It’s not a secret that the majority of ML programs don’t see the light of day, but we find that it’s not because of the availability of data itself, or the lack of machine learning algorithms to deal with the available data.
We keep hearing how much more data we, the digital beings generate. Many times, businesses are structured in silos which make it difficult to utilise all of the data that’s out there, and a lack of data is rarely the core problem for implementing machine learning. Additionally, as machine learning has become more mainstream in the last 5-7 years, almost all modern programming languages now have a native library for ML and can implement a plethora of ML algorithms. Industry heavyweights such as Google and AWS are also creating ML libraries that are easily available as consumable APIs on their cloud platforms or as stand-alone software packages, like TensorFlow.
This first phase of exploration, experimentation, and development of the ML algorithms is a crucial milestone for a business that is trying to implement AI. Many businesses are able to explore and experiment with their data using in-house or consultant Data Engineers and Data Scientists, and many more are able to take it a step further and develop reliable dev environments where ML projects thrive.
However, itʼs when ML projects need to go the second phase of its existence – when businesses Integrate, Rollout, and Govern the ML algorithms created during the previous phase – where we see the majority of ML programs fizzle out of steam.

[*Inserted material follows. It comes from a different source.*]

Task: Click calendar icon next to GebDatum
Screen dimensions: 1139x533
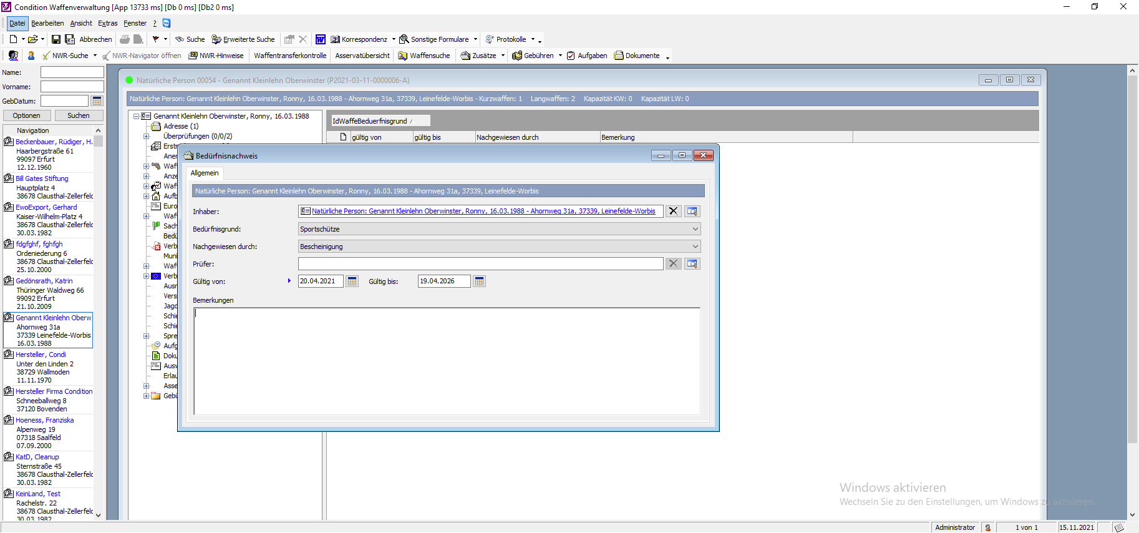Action: click(97, 101)
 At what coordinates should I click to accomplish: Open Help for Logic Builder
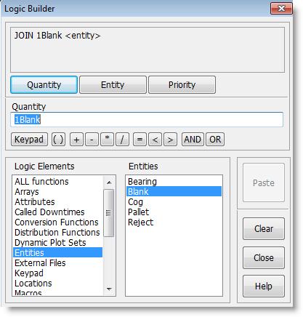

Once a machine learning pipeline is developed and can generate insight from the data, it’s integration which will take this entire dev-test pipeline and configure it to run on your production IT infrastructure (cloud, on-prem, etc.). The output of this stage is an IT and risk/compliance project signed-off and ready to run inside a real business process. The reason this stage typically takes longer than it should is because there are many more stakeholders involved, including your infrastructure teams, IT teams, security teams, external penetration testing vendors, and so on. Stakeholders will have their own transformation programs running and it takes additional effort to align everyone’s timelines and approaches.
A lot of times this gets ignored by pure-tech players, but in reality insights are useful when they integrate into a business process. Integration takes care of technical aspects, but a true rollout needs to take care of other, more softer aspects of technology rollout, like people training and awareness, and any relevant updates to the existing business processes via convenient job aids and such. Business and IT stakeholders need to become completely aware of what insights are being generated by the ML project and how their work is affected by the change in the overall business functions and processes. A good team of BAs can sort this out in a few days with the proper awareness workshops and communications, yet many times this becomes the most nervous point for the business to fully adopt ML and start reaping the value.
Rollout and govern really go hand-in hand. The purpose of Govern is to clearly layout how the ML insights and insight generation process will be governed from a change-management point of view going forward. Insights generation processes require more technical change management oversight, whereas insights require a more business-heavy governance to make sure the insights continue to deliver business value. A good governance process can give business stakeholders the confidence that the insights continue to deliver value to BAU for years to come.